** Job **
Copy the entries from the line containing "The image size is (1000, 476)." through the line containing "pyautogui.click(x=263, y=155)", replacing "Topcoder" with "GitHub" and leaving everything else unchanged.

** Input for this task **
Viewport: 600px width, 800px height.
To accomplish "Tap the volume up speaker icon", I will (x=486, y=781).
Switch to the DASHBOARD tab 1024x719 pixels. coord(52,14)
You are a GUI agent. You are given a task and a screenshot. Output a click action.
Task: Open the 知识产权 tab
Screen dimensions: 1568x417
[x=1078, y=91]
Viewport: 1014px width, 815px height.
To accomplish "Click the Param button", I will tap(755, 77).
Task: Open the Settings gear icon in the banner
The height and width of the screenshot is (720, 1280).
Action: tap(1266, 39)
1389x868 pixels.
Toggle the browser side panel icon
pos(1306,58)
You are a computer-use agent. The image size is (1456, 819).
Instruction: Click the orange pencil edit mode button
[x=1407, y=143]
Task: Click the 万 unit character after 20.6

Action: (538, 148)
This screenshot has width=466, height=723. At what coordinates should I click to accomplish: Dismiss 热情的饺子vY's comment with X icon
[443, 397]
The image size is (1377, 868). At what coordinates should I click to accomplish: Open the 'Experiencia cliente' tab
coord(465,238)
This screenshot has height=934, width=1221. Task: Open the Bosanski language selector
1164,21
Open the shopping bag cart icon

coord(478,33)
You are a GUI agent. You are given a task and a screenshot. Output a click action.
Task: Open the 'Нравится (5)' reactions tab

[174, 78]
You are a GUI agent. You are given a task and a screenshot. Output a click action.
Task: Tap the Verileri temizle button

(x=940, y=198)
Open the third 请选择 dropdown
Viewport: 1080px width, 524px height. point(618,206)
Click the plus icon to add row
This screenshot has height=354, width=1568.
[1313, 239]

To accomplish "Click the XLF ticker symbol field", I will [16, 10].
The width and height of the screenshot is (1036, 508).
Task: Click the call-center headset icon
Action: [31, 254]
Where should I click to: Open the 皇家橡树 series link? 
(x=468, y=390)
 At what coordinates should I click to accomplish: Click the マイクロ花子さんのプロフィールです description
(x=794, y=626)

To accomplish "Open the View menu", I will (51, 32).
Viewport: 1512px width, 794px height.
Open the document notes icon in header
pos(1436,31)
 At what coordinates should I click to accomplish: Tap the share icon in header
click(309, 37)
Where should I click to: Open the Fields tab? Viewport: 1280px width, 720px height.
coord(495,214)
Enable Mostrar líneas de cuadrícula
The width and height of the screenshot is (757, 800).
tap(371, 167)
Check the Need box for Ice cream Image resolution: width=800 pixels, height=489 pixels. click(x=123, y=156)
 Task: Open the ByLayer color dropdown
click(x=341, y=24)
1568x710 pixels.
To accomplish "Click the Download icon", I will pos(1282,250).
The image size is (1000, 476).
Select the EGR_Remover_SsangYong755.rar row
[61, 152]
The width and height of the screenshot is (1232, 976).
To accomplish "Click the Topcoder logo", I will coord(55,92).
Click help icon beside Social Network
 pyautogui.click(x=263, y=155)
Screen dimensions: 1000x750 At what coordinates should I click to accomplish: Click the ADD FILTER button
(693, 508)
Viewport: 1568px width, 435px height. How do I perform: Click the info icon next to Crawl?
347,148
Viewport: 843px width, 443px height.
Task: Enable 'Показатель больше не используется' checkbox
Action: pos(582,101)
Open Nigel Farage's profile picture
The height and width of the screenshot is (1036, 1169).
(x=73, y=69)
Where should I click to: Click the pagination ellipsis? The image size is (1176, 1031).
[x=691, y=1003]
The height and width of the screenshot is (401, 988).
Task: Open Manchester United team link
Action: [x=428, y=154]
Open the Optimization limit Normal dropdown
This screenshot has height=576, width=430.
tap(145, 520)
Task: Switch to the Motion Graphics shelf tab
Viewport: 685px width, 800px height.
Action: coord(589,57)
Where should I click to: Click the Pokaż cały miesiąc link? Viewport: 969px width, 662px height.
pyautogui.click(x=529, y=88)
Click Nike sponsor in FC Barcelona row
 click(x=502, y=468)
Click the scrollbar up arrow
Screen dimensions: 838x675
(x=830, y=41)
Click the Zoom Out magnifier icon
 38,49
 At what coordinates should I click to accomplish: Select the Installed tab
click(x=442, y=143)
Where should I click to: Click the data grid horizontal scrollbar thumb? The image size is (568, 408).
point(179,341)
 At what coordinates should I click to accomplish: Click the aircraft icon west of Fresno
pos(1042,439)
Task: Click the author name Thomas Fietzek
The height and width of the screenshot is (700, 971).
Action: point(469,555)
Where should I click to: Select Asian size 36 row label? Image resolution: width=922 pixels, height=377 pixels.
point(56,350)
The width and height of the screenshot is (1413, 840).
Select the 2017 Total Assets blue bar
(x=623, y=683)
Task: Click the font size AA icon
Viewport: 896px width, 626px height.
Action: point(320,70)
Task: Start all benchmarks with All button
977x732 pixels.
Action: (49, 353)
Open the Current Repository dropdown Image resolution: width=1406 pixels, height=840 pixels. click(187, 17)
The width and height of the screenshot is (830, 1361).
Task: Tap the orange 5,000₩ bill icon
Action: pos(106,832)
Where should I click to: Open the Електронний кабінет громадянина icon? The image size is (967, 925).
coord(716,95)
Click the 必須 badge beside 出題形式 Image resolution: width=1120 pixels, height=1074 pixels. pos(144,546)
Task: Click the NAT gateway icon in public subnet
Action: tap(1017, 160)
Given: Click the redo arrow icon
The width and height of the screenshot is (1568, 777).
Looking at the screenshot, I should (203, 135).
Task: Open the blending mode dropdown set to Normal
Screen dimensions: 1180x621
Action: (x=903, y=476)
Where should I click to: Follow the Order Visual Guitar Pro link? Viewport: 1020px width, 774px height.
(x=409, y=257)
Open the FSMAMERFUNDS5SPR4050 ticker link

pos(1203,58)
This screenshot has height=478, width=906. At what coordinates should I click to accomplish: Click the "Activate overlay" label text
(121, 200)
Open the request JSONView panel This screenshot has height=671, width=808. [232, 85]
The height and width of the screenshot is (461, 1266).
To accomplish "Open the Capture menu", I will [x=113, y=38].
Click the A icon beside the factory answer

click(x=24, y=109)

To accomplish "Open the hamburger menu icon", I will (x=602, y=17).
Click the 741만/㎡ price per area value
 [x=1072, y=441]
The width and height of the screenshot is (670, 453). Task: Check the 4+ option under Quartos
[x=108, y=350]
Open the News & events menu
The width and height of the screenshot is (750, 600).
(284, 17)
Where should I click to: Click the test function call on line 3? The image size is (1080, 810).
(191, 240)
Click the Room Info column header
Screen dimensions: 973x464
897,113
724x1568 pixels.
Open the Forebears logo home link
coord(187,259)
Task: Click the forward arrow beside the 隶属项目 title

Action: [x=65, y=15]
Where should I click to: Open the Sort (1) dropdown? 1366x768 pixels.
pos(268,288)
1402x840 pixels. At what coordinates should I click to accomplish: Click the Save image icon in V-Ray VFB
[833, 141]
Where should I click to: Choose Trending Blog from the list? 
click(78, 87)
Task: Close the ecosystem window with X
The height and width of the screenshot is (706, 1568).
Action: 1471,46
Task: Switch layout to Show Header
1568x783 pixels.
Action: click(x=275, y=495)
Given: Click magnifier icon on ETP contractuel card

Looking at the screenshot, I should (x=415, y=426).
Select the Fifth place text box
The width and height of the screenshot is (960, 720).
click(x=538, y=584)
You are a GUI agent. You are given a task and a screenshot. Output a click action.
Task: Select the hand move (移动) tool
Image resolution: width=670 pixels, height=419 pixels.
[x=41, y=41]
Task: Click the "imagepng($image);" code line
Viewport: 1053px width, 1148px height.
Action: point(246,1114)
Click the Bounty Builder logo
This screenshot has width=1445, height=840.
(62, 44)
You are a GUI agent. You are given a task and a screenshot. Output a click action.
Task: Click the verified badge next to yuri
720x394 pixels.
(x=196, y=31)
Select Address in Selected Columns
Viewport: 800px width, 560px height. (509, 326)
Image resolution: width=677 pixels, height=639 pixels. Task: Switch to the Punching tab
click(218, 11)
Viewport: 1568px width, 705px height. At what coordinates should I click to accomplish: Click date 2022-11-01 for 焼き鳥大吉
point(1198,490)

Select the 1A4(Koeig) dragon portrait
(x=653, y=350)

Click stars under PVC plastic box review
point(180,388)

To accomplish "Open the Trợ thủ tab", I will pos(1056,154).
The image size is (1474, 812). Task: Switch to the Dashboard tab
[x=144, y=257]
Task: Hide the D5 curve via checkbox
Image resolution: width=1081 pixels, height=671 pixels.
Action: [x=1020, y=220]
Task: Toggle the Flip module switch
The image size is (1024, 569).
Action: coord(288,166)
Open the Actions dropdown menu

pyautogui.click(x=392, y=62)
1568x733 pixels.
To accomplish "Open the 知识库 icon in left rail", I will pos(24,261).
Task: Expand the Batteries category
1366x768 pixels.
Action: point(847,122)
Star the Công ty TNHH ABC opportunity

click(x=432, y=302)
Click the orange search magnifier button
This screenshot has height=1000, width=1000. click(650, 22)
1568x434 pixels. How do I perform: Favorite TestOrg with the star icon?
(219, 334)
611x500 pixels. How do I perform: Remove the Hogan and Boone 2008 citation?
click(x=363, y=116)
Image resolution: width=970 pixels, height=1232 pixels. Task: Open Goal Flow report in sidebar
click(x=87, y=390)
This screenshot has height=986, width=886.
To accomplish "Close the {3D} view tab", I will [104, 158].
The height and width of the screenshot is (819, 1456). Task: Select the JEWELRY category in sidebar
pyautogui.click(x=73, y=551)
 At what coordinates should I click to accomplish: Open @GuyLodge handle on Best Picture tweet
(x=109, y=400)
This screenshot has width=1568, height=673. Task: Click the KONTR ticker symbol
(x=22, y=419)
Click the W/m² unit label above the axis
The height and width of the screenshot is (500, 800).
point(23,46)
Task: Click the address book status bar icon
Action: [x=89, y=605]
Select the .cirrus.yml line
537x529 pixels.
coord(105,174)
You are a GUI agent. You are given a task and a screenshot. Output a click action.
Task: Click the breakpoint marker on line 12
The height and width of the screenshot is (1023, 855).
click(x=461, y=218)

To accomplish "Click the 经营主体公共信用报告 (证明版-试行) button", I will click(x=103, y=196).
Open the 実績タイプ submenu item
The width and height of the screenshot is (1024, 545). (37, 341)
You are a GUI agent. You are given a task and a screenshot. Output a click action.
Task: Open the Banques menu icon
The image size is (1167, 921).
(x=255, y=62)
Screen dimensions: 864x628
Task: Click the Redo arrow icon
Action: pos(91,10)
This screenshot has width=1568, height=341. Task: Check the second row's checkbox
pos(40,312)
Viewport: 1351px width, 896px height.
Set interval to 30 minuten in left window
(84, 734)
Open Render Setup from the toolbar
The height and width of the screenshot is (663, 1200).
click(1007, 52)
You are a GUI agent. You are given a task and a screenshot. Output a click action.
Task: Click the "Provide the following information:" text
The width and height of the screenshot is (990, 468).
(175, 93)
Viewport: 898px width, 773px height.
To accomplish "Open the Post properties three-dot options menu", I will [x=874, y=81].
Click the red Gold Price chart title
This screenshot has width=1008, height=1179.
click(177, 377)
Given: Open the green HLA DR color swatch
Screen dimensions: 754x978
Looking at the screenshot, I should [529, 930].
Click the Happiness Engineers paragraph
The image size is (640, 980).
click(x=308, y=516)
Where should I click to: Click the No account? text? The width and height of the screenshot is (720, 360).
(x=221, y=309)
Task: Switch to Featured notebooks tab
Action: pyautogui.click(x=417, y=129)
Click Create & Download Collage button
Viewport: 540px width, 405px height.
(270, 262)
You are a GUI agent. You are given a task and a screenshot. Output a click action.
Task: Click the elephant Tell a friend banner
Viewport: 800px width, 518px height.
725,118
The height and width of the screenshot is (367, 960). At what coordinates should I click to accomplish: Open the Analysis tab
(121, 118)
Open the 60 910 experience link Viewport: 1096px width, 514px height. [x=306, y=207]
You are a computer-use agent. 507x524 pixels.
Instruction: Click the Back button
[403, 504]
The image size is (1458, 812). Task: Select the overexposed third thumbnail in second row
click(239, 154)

** Written response **
The image size is (1000, 476).
Select the EGR_Remover_SsangYong755.rar row
[61, 152]
The width and height of the screenshot is (1232, 976).
To accomplish "Click the GitHub logo", I will coord(55,92).
Click help icon beside Social Network
 pyautogui.click(x=263, y=155)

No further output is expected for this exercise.